You can judge another based on conduct. They either do or do not do something. The conduct is observable, and therefore capable of being judged. Now, however, Christ moves the battleground inside a person. It is now in the heart. On such terrain as that, man is incapable of knowing, and therefore, of judging.
He really can save you. He has that power. He holds those keys. Even death and hell are conquered by Him. (Mosiah 15: 7-9.) But His victory cannot become ours unless we repent and turn again to Him.
It seems too simple a thing to achieve so great a result. It has always been like that. (1 Nephi 17: 41.) Look to Him and be saved. Keep His commandments. Repent. He can and will lead you from wherever you find yourself at present back into the light. It really does not matter what foolish traps you have surrounding you. So soon as you turn to face Him, He will direct you back safely. Repent and keep His commandments and they will bring you to Him.
“Verily, verily, I say unto you, I give unto you to be the salt of the earth; but if the salt shall lose its savor wherewith shall the earth be salted? The salt shall be thenceforth good for nothing, but to be cast out and to be trodden under foot of men.”
How can salt “lose its savor” except through contamination or impurities? When that is lost, the salt cannot preserve. There is no remaining savor. Then the salt is nothing more than common dirt, to be cast aside and trodden under foot.
This is the gentile predicament in the last days. They will, of course, lose their savor. They will reject the fullness offered to them. (3 Nephi 16: 10.) When they do, they will be torn apart and trodden under foot. (3 Nephi 20: 16; 3 Nephi 21: 12.)
Notice it is the Lord who “gives unto you to be the salt of the earth.” This condition is a gift from God. Through repentance, or turning to Him, you can receive this. Without repentance you cannot become the salt.

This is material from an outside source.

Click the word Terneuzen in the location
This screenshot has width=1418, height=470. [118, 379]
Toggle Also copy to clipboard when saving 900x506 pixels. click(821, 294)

There are no private lives. Every life counts. Your private devotions are more important than your public notice. The salt which preserves may be unknown, likely is unknown, to most people. But if you are the salt, then your private life of devotion to the Lord is saving the lives of many others. The angels want to begin the harvest. They are impatient to begin reaping and cutting down the wicked now. (D&C 86: 5.) There is only time given because of a few who deserve more time to grow in faith before the harvest begins. (D&C 86: 6-7.) Your growth is all that is keeping the harvest from beginning now. Therefore, how you proceed has consequences far beyond your own life.
When wheat is ripe it will be protected. When tares are ripe they will be burned. But the tender plants worthy of preservation are the only ones allowed more time. (D&C 86: 4.) I advocate for them and realize how tenuous a position humanity itself is in at present. But you are the ones in the balance and for whom time is granted. How much longer no one knows, but your sins are not private. Your repentance is critical to all of creation. Do not think your life is your own. All of us have a share in your good works.

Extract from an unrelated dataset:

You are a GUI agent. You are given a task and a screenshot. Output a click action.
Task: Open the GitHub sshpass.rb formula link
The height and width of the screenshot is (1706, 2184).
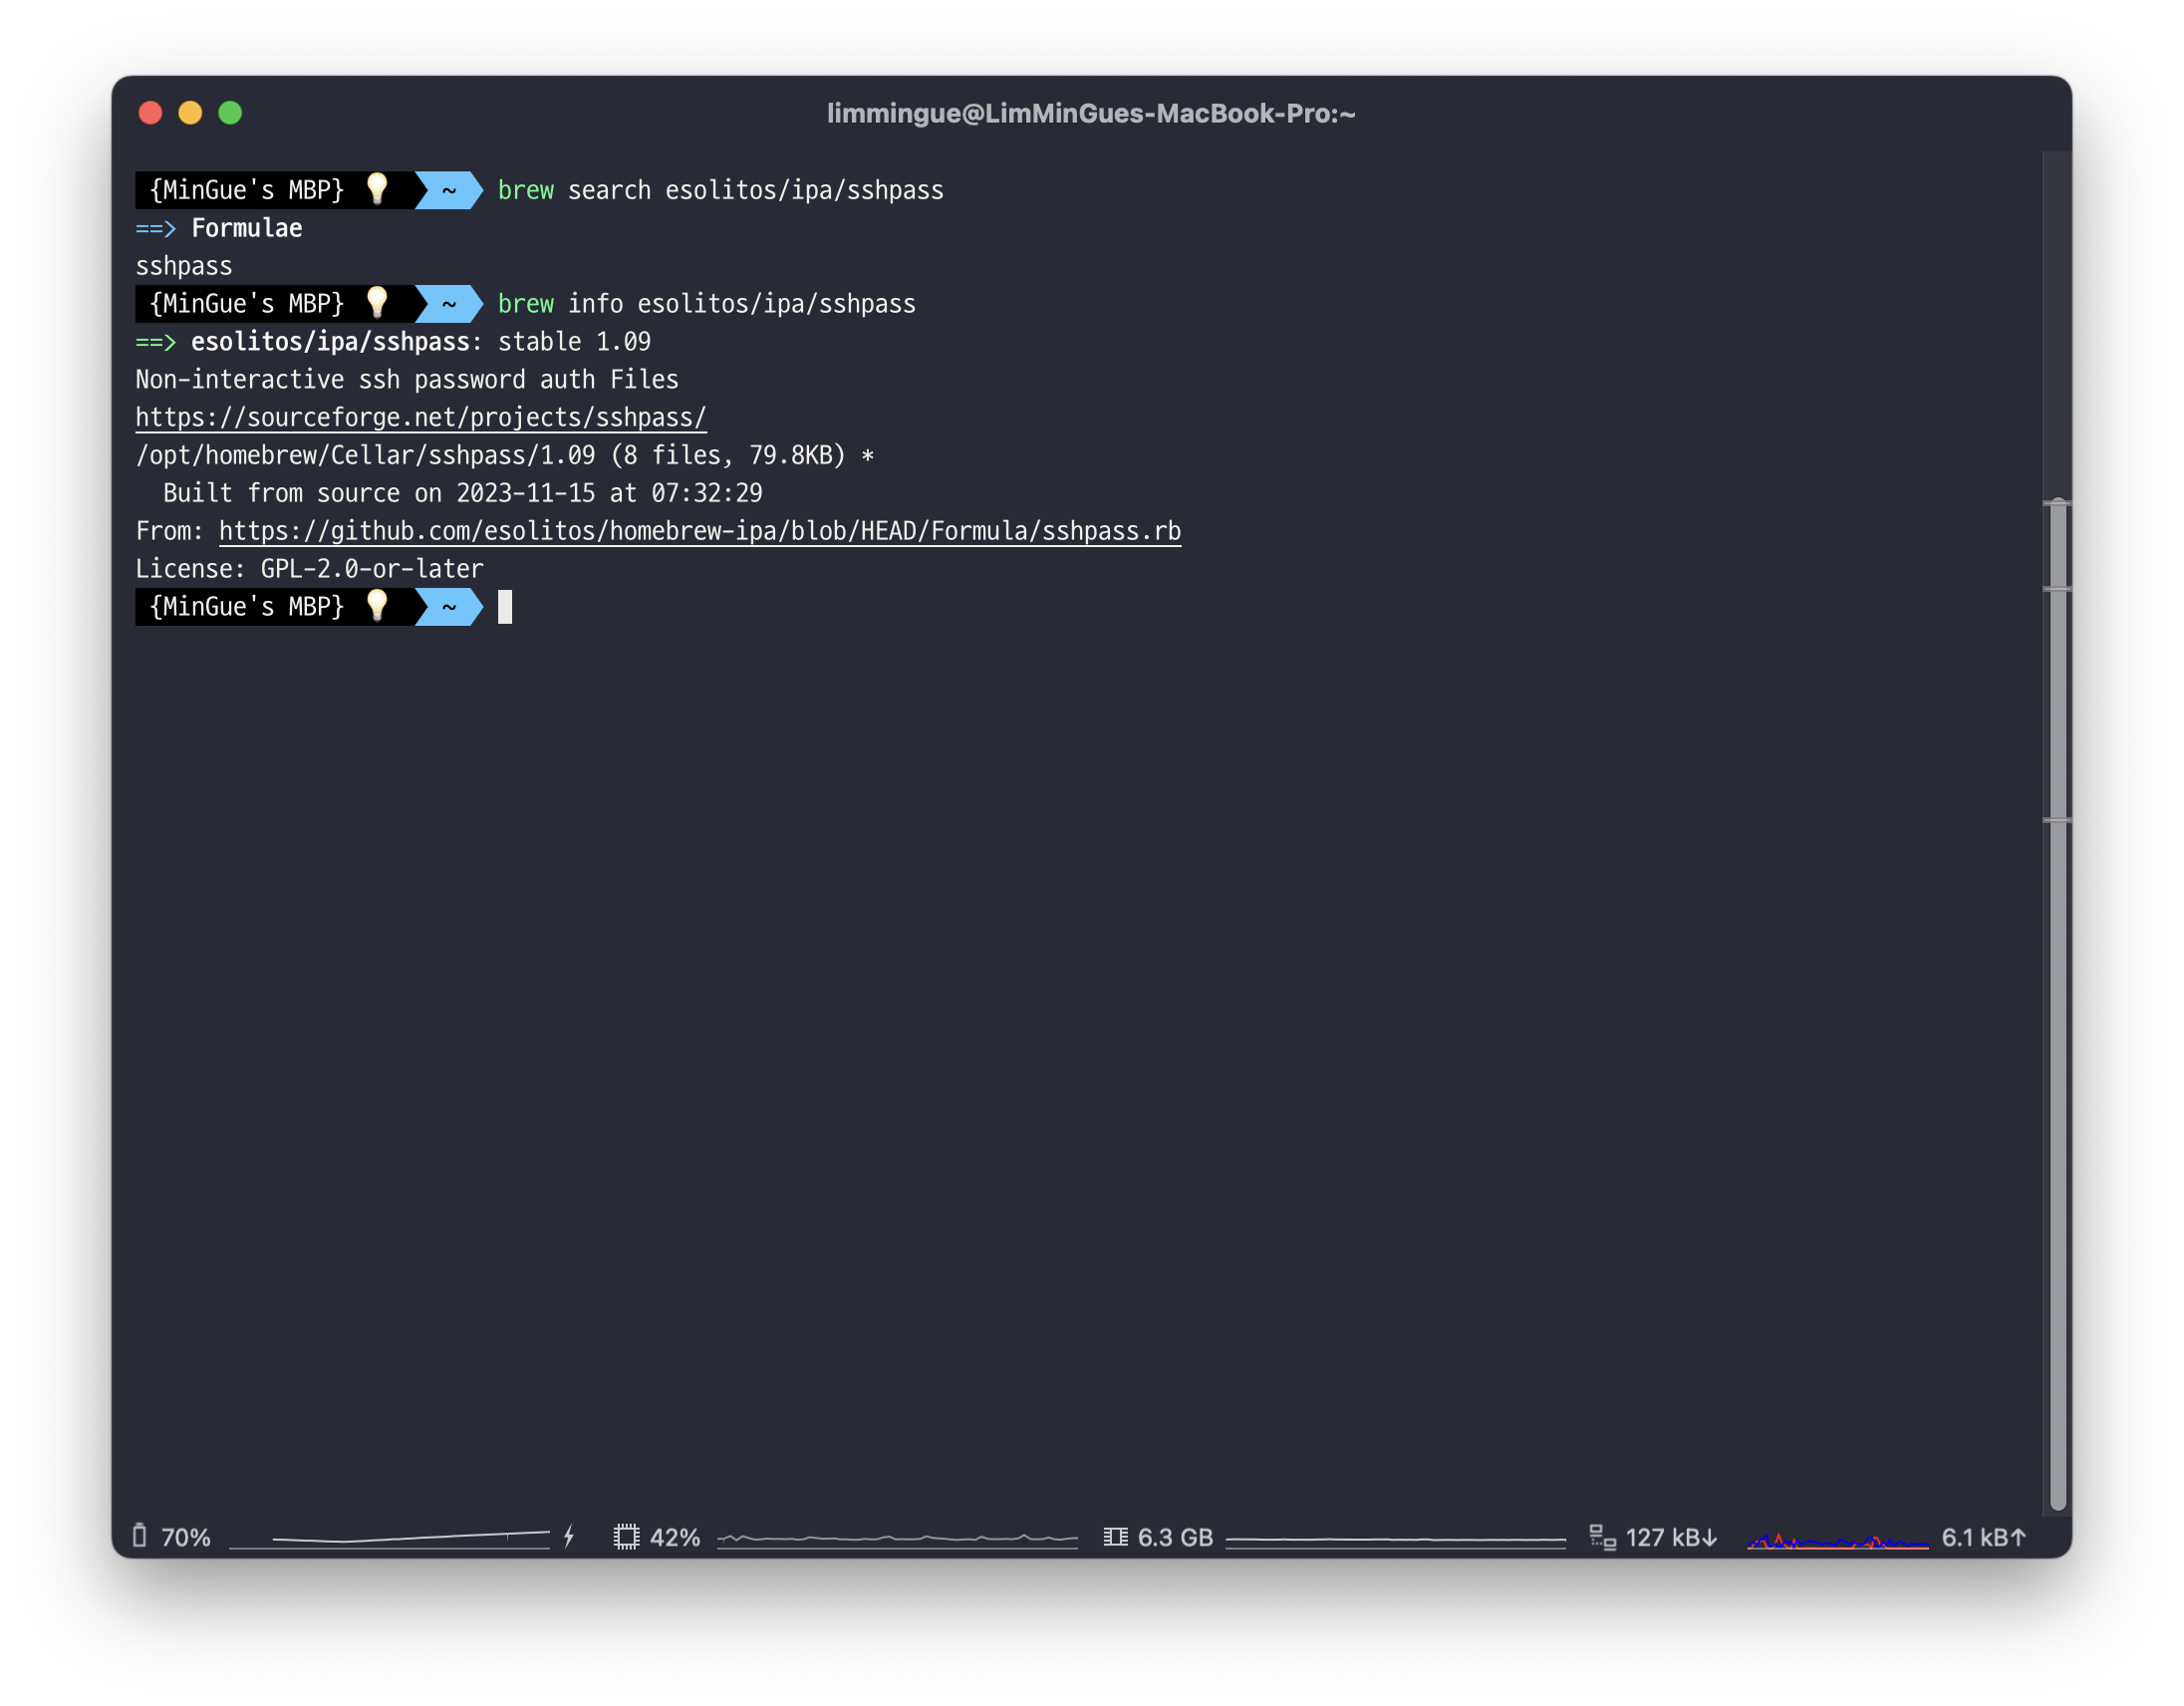tap(699, 531)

Do not think the Savior’s words are without cosmic significance. I define “cosmic” to include the cosmos or organized creation here. Even the earth itself longs to be freed from the burden of sin upon her face. (Moses 7: 48.) It is the Lord alone who has granted you time to repent. This current state of the creation we live is affected by the promise held in those who are repenting. As soon as that hope ends, and no further repentance is to occur, then the harvest will begin. Therefore, becoming salt has never been so important as it now is.
He speaks about the heart, rather than the hands and feet. Christ is speaking about beholding God, unlike the retreat Israel took from the offered opportunity at Sinai. (See D&C 84: 22-25.) He is returning to the time of Moses, when a higher way might have been chosen.
It is also interesting that what must be “pure” is the “heart.” There are so many other things one might measure. But what the Lord looks upon to determine purity is the “heart.”
How few hearts are pure before God. How rare a thing it is to contemplate such a person. How few we produce in this restoration of the Gospel. We remain as a people too low, too mean, too vulgar, too condescending to be called of God. No wonder we stumble and fall backward and many are taken in snares. (Isa. 8: 11-17.)
The standard applied to us is the standard we apply to others. This is repeatedly set out in scripture:
Alma teaching his son Corianton recorded: “Therefore, my son, see that you are merciful unto your brethren; deal justly, judge righteously, and do good continually; and if ye do all these things then shall ye receive your reward; yea, ye shall have mercy restored unto you again; ye shall have justice restored unto you again; ye shall have a righteous judgment restored unto you again; and ye shall have good rewarded unto you again. For that which ye do send out shall return unto you again, and be restored; therefore, the word restoration more fully condemneth the sinner, and justifieth him not at all.” (Alma 41: 14-15.)